In the Mississippi case, Roe filed a motion to dismiss back in November. On May 1, Judge Henry Wingate found the motion moot.

According to U.S. Law Essentials, a judge can find that a motion is moot if it is no longer relevant. In this case, it could mean that the suit has essentially ended.

It’s unclear how that decision will impact the California case, which has been stayed pending the outcome in Mississippi.

According to a December 11 order from that court, Brooks was ordered to inform it of any rulings in the Mississippi case within 10 days of those rulings being handed down. As of Sunday, no filings in the case indicate the California court had been notified.

For his part, Brooks had filed a motion to dismiss the California suit in November, saying Federal Rules of Civil Procedure required her to file a counterclaim in Mississippi, where the initial case was submitted.

“Roe’s claims are compulsory counterclaims because they turn on the same facts that will determine the outcome of the Mississippi Action,” he wrote. “Thus, the court should either dismiss Roe’s claims with leave to refile them... in the Mississippi Action or stay this case pending further proceedings in the Southern District of Mississippi.”

Brooks filed the suit last year to prevent her from going public with damaging sexual assault and rape allegations, saying the allegations were not true and that Roe was attempting to shake him down for millions because he wouldn’t give her a salaried position with benefits.

Roe, meanwhile, argued she is the true plaintiff in the case, and that Brooks filed the complaint on September 13 as a ploy to silence her.

According to court records, Roe and Brooks had been in settlement talks for months regarding her allegations before Brooks filed suit, and he only did so after failing to meet the deadline to agree to a settlement.

“[Brooks] engaged in settlement negotiations with Mrs. Roe after being informed that failure to do so would lead to the filing of the Draft California Complaint in a court in California. He directed his counsel to disingenuously message that [a] settlement was possible, in order to delay Mrs. Roe’s filing for as long as possible,” Roe’s attorneys wrote. “Brooks now seeks to dismiss or stay the California Action on grounds that the Mississippi Action was filed first.”

“Brooks’ bad faith, sham action was nothing but a forum-shopping maneuver meant to preempt as first-filed Mrs. Roe’s promised California complaint, and to deny her access to an anti-SLAPP statute,” her attorneys wrote.

Anti-SLAPP statutes are designed to prevent individuals from filing suits to “strategically suppress or punish speech he or she dislikes,” the Institute for Free Speech states. According to the Institute, in 2023, Mississippi had no anti-SLAPP laws.

Roe filed her complaint weeks later, on October 3.

In that complaint, Roe alleges, among other things, that while she was at Brooks’ house to style his hair and do his makeup, he walked out of the shower naked and forced her to grab his penis.
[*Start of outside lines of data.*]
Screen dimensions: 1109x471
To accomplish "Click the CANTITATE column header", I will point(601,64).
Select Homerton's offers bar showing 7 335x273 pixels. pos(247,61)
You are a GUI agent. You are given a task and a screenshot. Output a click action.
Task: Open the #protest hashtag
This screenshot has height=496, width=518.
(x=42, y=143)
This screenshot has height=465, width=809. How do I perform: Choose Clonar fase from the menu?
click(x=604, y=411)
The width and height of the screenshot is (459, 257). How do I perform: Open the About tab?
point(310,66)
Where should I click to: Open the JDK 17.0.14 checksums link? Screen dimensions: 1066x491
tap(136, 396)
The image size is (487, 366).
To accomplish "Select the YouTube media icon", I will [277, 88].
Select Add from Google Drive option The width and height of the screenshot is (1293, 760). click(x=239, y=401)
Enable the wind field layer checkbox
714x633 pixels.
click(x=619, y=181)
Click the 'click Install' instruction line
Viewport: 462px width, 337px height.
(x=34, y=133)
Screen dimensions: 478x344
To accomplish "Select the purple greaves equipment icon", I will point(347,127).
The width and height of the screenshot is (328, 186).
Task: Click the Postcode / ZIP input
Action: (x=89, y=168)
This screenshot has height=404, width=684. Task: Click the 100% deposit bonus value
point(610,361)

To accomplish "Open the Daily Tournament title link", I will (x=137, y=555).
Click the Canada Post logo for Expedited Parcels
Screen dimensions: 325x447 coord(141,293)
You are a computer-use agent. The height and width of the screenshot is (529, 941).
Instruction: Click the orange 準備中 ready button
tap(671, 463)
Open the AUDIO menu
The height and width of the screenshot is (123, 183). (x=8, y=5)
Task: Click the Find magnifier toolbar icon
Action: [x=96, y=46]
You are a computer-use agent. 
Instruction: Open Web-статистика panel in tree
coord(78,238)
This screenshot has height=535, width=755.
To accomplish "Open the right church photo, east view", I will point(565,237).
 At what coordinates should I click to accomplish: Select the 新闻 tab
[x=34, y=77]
She also alleges that Brooks asked her to travel to Los Angeles with him for a Grammy program. After the two arrived, she found out Brooks had booked a hotel suite with one bed for both of them, and that while they were alone in that suite, Brooks raped her.

Brooks claimed he was the victim of a “shakedown,” and that the defendant, “once a trusted member of plaintiff’s professional team... devised a malicious scheme to blackmail [him] into paying her millions of dollars [after] he rejected her request for salaried employment and medical benefits.”

“Roe unquestionably agrees that the two cases are logically intertwined. Her California complaint spends paragraphs discussing the Mississippi Action and its connection with the California Action,” the singer’s attorneys wrote. “The parties should not be required to conduct overlapping discovery here and in the Mississippi Action simultaneously. And this Court should not be thrust into a race with the Southern District of Mississippi to decide the critical factual issues that are dispositive of both actions.”

Brooks initially sought tort claims, monetary damages, and declaratory relief. In an amended complaint on November 1, he sought only damages.